The Content Was Truly Astonishing: It Claimed That Japan’s Aid to Africa Was Causing Trouble for Local People.

Published on September 18, 2019.
This essay criticizes TBS, News 23, Takako Zenba, NHK, TV Asahi, Hodo Station, Kyoto University’s signboard controversy, and NHK Osaka’s reporting, arguing that Japanese mass media distort Japan’s economic cooperation and domestic administrative decisions through an anti-Japanese lens.

September 18, 2019.
The content was truly astonishing: it claimed that Japan’s aid to Africa was causing trouble for local people, and that black water had gushed out in an area developed through Japanese economic cooperation.
This is a chapter I published on this day last year, under the title, “If You Read the Article Sent Out by a TBS Employee under the Title ‘Soliloquy,’ You Will Understand Why the Anti-Japanese Reporting Was So Astonishing When Zenba Was Hosting News 23.”
September 18, 2018.
If you read the article sent out by a TBS employee under the title “Soliloquy,” you will understand why the anti-Japanese reporting was so astonishing when Zenba was hosting News 23.
So-called citizens’ groups whose principle is anti-Japanese propaganda—groups that are now clearly under the operations of the Korean Peninsula and China through money traps, honey traps, and the like, as is already evident from official records of organizations run by the South Korean government—bring one farmer from Mozambique in Africa and have him protest to the relevant Japanese government agency.
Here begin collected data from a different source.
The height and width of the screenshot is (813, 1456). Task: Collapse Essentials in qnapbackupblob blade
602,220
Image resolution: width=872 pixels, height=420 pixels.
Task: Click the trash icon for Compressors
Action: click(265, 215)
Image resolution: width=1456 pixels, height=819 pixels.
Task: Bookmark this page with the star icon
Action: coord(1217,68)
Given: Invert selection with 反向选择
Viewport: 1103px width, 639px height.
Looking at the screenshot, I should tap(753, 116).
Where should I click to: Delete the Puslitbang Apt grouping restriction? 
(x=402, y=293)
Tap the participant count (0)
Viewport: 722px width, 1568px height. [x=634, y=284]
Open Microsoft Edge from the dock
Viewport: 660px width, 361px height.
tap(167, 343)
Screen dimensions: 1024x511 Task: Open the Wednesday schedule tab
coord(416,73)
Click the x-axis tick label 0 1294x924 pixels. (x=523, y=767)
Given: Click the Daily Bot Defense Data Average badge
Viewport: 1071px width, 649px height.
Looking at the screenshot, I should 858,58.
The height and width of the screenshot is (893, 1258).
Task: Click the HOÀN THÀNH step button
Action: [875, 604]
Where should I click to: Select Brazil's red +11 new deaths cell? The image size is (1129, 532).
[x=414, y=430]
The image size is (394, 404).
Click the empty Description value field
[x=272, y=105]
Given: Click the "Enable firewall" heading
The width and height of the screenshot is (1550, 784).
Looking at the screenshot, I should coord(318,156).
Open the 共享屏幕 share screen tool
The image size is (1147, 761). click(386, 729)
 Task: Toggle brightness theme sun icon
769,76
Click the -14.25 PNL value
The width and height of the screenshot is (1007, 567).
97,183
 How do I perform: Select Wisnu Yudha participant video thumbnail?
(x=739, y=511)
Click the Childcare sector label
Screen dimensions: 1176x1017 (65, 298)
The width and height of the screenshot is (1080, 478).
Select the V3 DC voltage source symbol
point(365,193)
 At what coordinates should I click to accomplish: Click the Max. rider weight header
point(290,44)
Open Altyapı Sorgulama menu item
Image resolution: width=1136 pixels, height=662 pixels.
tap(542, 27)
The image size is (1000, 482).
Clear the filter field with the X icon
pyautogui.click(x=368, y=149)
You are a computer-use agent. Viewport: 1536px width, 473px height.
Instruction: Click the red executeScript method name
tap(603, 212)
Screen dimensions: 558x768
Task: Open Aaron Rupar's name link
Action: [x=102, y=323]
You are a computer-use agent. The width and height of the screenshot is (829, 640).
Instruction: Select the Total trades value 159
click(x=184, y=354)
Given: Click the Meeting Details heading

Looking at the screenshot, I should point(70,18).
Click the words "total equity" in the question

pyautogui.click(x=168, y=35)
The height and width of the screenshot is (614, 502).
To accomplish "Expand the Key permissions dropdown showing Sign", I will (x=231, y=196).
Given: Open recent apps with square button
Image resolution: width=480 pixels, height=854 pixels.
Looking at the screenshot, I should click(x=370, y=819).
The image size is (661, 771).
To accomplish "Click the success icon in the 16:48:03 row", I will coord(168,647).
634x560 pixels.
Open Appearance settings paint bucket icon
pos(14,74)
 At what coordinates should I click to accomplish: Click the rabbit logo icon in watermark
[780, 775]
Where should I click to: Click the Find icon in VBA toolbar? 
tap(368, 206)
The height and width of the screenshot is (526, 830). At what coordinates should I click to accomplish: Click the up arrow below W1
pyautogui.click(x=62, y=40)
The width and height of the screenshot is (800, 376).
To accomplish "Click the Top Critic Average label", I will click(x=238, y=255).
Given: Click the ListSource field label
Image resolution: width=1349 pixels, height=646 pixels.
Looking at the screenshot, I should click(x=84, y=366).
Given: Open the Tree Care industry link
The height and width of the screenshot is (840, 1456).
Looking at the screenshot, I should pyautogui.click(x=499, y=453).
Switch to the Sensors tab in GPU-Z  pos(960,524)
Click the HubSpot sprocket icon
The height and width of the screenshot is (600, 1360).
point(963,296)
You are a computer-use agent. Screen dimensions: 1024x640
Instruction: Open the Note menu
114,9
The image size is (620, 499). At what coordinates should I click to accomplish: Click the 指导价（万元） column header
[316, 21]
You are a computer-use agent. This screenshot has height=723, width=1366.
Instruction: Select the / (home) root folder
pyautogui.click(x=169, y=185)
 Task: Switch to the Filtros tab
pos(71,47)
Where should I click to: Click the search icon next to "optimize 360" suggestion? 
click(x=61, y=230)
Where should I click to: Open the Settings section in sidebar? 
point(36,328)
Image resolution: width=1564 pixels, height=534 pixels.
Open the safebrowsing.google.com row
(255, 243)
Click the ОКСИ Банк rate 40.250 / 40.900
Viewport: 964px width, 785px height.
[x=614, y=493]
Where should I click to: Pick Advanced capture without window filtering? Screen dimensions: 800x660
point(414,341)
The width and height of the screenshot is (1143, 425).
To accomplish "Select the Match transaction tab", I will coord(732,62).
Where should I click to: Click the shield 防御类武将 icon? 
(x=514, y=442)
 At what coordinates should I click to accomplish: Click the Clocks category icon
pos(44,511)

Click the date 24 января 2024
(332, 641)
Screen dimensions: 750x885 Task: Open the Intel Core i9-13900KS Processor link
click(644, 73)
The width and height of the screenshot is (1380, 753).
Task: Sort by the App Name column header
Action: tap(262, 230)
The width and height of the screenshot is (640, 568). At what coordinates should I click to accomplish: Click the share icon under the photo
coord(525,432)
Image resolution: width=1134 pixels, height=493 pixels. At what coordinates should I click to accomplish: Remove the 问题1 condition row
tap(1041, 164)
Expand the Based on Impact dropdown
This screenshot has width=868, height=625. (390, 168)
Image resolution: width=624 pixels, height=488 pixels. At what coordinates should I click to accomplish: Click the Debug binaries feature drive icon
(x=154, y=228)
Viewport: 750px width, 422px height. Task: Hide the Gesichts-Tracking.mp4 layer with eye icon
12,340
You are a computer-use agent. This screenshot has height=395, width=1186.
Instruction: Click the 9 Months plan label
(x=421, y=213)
The content was truly astonishing: it claimed that Japan’s aid to Africa was causing trouble for local people, and that black water had gushed out in an area developed through Japanese economic cooperation.
No decent Japanese person would spend a long segment of a news program reporting something that does not even rise to the level of commentary.
In this case,
For China, which wants to colonize Africa politically and economically, Japan, which provides proper economic assistance, is a thorn in its side.
It was a poor piece of nonsense that people from China or the Korean Peninsula would think up.
Zenba, who calmly reported it without the slightest doubt and criticized the government, is a graduate of the University of Tokyo and a former NHK employee.
Her conduct clearly shows that the University of Tokyo is politically contaminated, that as a result people such as Ōkoshi and Zenba, whose intellectual level is problematic, are being mass-produced, and that NHK is completely under the operations of Chongryon-related forces, China, and the Korean Peninsula.
They bring in an elderly man from Northern Europe whom no Japanese person knows, and together with TV Asahi’s Hodo Station, they provide supporting fire for the anti-base movement in Okinawa, that is, the anti-American struggle.
A TBS employee described them as worms inside the lion’s body and wrote, “Do they not understand that if they devour it, the lion too will die?”
That is entirely correct.
For example, I now do not watch TBS news programs at all.
It is no exaggeration to say that I tune to TBS only when watching sports programs.
What decent Japanese person could watch their terrible anti-Japanese propaganda news programs!
Some time ago, because the channel had been left as it was after the Asian Games or something similar,
a program on Mainichi Broadcasting called Chichin Puipui appeared, and the terrible editing when it reported on the Liberal Democratic Party presidential election also showed the reason.
NHK Osaka’s evening news program, NHK Osaka, persistently continued to report critically on Kyoto City’s decision, with the air of being an ally of justice.
Kyoto City had faced a large signboard standing prominently at the Hyakumanben intersection, at a time when the number of tourists was increasing even further.
The ugly Kyoto University signboards were a lump of childish self-abasing historical views and the anti-Japanese ideology arising from them, created by students who had forgotten their sole duty as students, which is to pursue learning.
Kyoto City decided to remove them forcibly because they severely damaged Kyoto’s dignity and appearance.
They were also things that violated the Road Traffic Act and other laws.
NHK Osaka persistently reported this again and again, critically portraying Kyoto City’s decision with the air of being an ally of justice.
The time has long since come for the Japanese people and the world to know who on earth is making such programs.